Da Sinistra Italiana – AVS Bitonto riceviamo e pubblichiamo:
Nelle ultime ore la nostra forza politica è intervenuta pubblicamente su due questioni che riteniamo centrali per il dibattito cittadino: la probabile realizzazione del parcheggio interrato in Piazza Marconi e le recenti polemiche relative alla comunicazione istituzionale del Comando di Polizia Locale.
Sul primo tema, che riguarda direttamente il futuro urbanistico della città e la qualità della vita dei cittadini, abbiamo chiesto un confronto chiaro e trasparente, sollecitando una presa di posizione da parte delle altre forze politiche, in particolare di quei gruppi che oggi rappresentano una parte significativa della maggioranza e che nel tempo hanno assunto configurazioni e collocazioni differenti.
A fronte di una questione così delicata e strategica per l’intera comunità, abbiamo invece registrato un silenzio assordante.

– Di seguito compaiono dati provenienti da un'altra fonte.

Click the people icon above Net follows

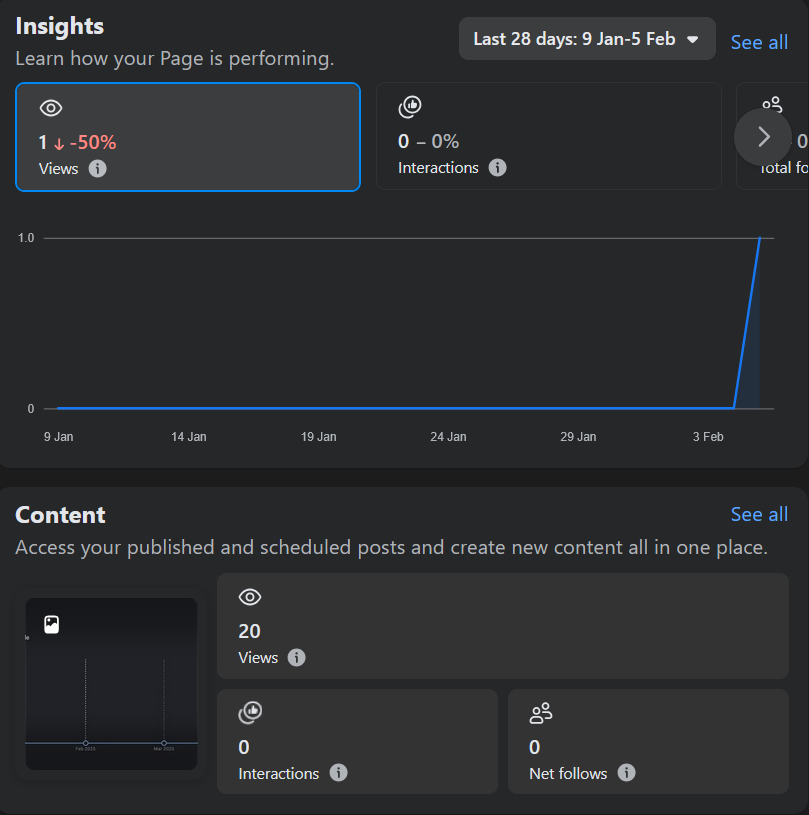(541, 713)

Nessuna risposta, nessuna posizione pubblica, nessuna volontà di entrare nel merito di una scelta che potrebbe incidere profondamente sull’assetto urbano e sulla vivibilità del nostro paese.
Diversamente, sul secondo tema si è assistito a una pronta mobilitazione, con interventi anche sopra le righe, finalizzati a minimizzare quanto sollevato da Sinistra Italiana–AVS sulla comunicazione istituzionale, riducendo il tutto a un invito alla pazienza perché “i vigili non fanno i giornalisti”.

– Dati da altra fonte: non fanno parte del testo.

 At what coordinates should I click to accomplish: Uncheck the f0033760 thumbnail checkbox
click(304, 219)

È lecito chiedersi per quale ragione si scelga di intervenire con tanta rapidità su una questione comunicativa e si preferisca invece evitare accuratamente il confronto su un tema sostanziale come quello di Piazza Marconi.
La sensazione è che si tenti deliberatamente di spostare il dibattito pubblico lontano dalle reali criticità che stanno attraversando l’amministrazione e la maggioranza: dinamiche interne sempre più evidenti, difficoltà politiche nella definizione di una linea comune e assenza di visione su temi fondamentali.
Nel frattempo, la città continua a pagare il prezzo di scelte rinviate, opacità decisionale e mancanza di confronto su questioni che riguardano aspetti etici, sociali e urbanistici essenziali per garantire qualità della vita e sviluppo equilibrato del territorio.
Su questi temi continueremo a chiedere chiarezza, trasparenza e assunzione di responsabilità politica nell’interesse esclusivo della cittadinanza.